TRECHO DA PÁGINA
São Paulo, domingo, 29 de maio de 2005

Texto Anterior | Próximo Texto | Índice

O bunker virtual

A MAIOR FORNECEDORA MUNDIAL DE SEGURANÇA NA INTERNET OPERA A PARTIR DE UM ANTIGO ABRIGO NUCLEAR DA GUERRA FRIA COM A MISSÃO DE COMBATER OS CRESCENTES ATAQUES E ROUBOS DE INFORMAÇÕES NA REDE

ÉRICA FRAGA
DE LONDRES

O crime ocorre por via eletrônica, e o contra-ataque vem pelo mesmo caminho. Mas a estrutura de combate ao inimigo ganhou proteção concreta extrema. Nada menos do que um "bunker", herança da Guerra Fria, construído como abrigo nuclear pelo governo britânico, resguarda hoje um dos "centros de operação de segurança" da Symantec -a maior fornecedora de produtos e serviços de segurança na internet do mundo-, que a Folha visitou com exclusividade no último dia 17.

DADOS REGISTRADOS
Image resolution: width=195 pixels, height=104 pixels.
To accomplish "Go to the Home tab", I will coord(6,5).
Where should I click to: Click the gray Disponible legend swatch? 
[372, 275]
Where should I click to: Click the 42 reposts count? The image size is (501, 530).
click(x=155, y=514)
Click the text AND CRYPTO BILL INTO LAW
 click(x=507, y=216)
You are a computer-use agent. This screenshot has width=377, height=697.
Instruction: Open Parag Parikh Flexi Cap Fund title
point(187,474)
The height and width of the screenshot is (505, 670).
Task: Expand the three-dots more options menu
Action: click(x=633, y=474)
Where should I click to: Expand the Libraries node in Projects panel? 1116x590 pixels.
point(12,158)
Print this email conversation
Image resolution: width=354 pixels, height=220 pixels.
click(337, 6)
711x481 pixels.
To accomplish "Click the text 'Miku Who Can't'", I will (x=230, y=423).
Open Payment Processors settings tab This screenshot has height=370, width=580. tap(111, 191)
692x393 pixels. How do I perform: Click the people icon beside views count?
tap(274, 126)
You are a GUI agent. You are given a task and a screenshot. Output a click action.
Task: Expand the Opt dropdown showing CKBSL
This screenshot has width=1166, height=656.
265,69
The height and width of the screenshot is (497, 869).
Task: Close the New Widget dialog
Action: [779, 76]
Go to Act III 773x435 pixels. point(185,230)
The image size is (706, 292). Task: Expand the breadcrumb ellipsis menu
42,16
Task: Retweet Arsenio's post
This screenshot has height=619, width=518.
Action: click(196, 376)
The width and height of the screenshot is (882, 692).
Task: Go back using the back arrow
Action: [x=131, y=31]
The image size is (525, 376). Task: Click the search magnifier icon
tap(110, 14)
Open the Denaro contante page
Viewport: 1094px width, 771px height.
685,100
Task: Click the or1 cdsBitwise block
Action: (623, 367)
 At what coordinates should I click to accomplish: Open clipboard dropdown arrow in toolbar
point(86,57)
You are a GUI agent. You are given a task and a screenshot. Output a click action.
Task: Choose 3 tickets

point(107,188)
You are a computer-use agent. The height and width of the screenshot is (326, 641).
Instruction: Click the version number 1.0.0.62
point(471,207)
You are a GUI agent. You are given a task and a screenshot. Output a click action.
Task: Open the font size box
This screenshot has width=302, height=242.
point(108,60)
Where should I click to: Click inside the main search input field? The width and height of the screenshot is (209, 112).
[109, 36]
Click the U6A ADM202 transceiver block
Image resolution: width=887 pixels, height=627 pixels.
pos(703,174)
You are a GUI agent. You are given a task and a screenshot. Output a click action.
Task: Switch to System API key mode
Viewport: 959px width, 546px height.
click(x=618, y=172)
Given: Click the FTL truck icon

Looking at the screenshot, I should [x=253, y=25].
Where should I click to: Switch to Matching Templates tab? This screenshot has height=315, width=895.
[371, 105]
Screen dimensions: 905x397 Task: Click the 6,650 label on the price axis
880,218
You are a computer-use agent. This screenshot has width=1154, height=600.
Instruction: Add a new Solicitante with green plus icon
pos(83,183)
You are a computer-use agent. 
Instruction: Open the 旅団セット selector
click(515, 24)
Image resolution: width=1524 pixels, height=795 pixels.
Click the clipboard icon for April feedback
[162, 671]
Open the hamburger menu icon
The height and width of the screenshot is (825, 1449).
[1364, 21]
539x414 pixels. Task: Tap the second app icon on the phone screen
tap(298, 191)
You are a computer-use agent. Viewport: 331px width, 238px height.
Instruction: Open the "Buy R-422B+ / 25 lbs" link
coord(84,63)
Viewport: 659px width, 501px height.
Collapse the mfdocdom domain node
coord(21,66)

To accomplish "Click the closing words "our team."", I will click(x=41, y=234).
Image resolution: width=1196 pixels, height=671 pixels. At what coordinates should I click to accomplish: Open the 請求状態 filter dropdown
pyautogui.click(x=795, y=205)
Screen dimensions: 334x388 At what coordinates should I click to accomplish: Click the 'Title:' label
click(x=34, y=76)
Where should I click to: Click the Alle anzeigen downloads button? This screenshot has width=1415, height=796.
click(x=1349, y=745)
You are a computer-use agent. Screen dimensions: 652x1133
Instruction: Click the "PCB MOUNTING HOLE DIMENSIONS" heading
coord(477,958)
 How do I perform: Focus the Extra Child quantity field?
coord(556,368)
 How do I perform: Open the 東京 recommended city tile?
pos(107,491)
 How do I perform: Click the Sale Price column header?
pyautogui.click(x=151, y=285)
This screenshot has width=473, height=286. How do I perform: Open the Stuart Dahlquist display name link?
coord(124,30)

TAREFA A
Coloque em um CSV de duas colunas, "pedido" e "resposta", as entradas desde o início delas até a linha com "click(x=155, y=514)", inclusive, com uma linha por pedido e cada campo entre aspas, trocando as quebras de linha por espaços.
TAREFA B
Escreva a continuação da reportagem sobre o bunker da Symantec a partir do ponto em que ela termina.

RESULTADO DA TAREFA A
pedido,resposta
"Image resolution: width=195 pixels, height=104 pixels. To accomplish ""Go to the Home tab"",","I will coord(6,5)."
"Where should I click to: Click the gray Disponible legend swatch?","[372, 275]"
"Where should I click to: Click the 42 reposts count? The image size is (501, 530).","click(x=155, y=514)"

RESULTADO DA TAREFA B
Instalado em 2002 no pequeno povoado de Twyford (99 km a sudoeste de Londres), o centro é o único da empresa a ocupar um "bunker". Segundo Jeff Ogden, diretor da área de serviços de segurança, a Symantec se deu conta de que as empresas não conseguiam mais lidar sozinhas com os riscos da internet. Podiam até ter os softwares de proteção adequados -a própria empresa produz a linha Norton-, mas não tinham, necessariamente, estrutura para monitorá-los.
Daí surgiu a idéia dos chamados "centros de operações de segurança". Hoje a empresa possui cinco deles em diferentes localidades do mundo. Todos estão em pontos subterrâneos e isolados.
Quando o centro de Twyford começou a ser construído, em 1988, os chamados "crackers" -criminosos virtuais- não existiam. A preocupação do governo britânico eram os russos -e um possível ataque nuclear que pudessem iniciar.
O "bunker" foi desenvolvido a partir de um reservatório já existente para abrigar 30 pessoas e garantir que elas tivessem por 60 dias energia, água, ventilação limpa e comida. Seus ocupantes seriam funcionários das empresas de infra-estrutura, que eram considerados importantes para a reconstrução posterior de serviços essenciais em caso de um ataque.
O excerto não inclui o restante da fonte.